The method, pioneered at UCLA, was first reported more than a decade ago, and earlier studies showed that it reduced radiation-related vision loss. But the UCLA team and their collaborators at the University of Nevada decided to explore this further after Dr. Wolfram Samlowski, the medical oncologist who was monitoring patients in Las Vegas for metastasis, reached out to Dr. McCannel, asking why he wasn’t seeing her patients develop metastasis or die from this cancer. When they examined metastasis-free and overall survival in this group, they noticed something unexpected in the long-term outcomes: far fewer patients developed metastatic disease than historical data had predicted. 

So they decided to take a closer look at the data, analyzing both clinical outcomes and genetic risk factors. They identified 37 patients with uveal melanoma, who were followed for a median of four years. Twenty-seven underwent plaque brachytherapy with vitrectomy and silicone oil placement, seven underwent brachytherapy alone, and three had their eye removed. They grouped people into high- or low-risk based on tumor genetics, tracked how long patients stayed cancer-free and how long they survived, and tested how well current prediction tools identified those at risk for metastasis. 

Along with observing unexpectedly low rates of cancer metastasis and death, the team found that even patients classified as high-risk based on tumor genetics had low rates of metastasis and death. Tumor size and stage were not reliable indicators of whether the cancer spread in their cohort. Some patients with small tumors developed metastases, while many with large tumors did not. Overall, far fewer patients experienced progression or died than expected. They found that current genetic tests are effective at identifying those at low risk but less reliable in determining who is truly high risk due to the low rates of metastasis and death in their patients. 

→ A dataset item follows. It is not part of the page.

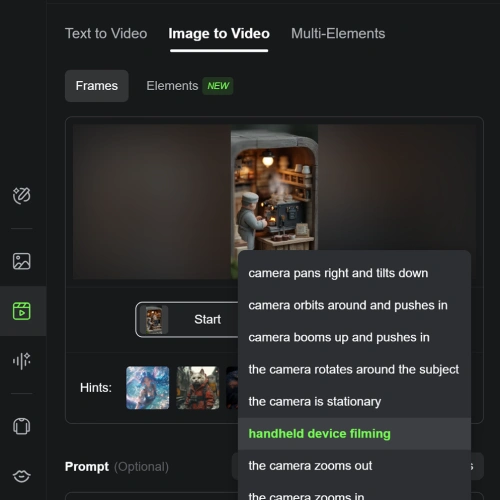Viewport: 500px width, 500px height.
Task: Select the Frames mode button
Action: click(97, 86)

“Our study shows that combining plaque brachytherapy with vitrectomy and silicone oil not only helps patients preserve their vision but may also improve survival,” McCannel said. “Since most centers still rely on plaque brachytherapy alone to treat uveal melanoma, these findings underscore the need to adopt our vitrectomy with silicone oil approach.”

While these results highlight the potential benefits of combining vision-preserving surgical techniques with targeted radiation therapy, the researchers caution that more research is needed to determine whether the surgical technique, radiation delivery, or a combination of factors contributed to the improved outcomes and understand exactly why outcomes were so favorable. The team also emphasized the need for greater training among ocular oncologists to perform the complex retinal surgery required for silicone oil placement. 

The study’s other authors are Axel Rivas of the University of Nevada and Dr. Wolfram Samlowski of Nevada Oncology Specialists in Las Vegas.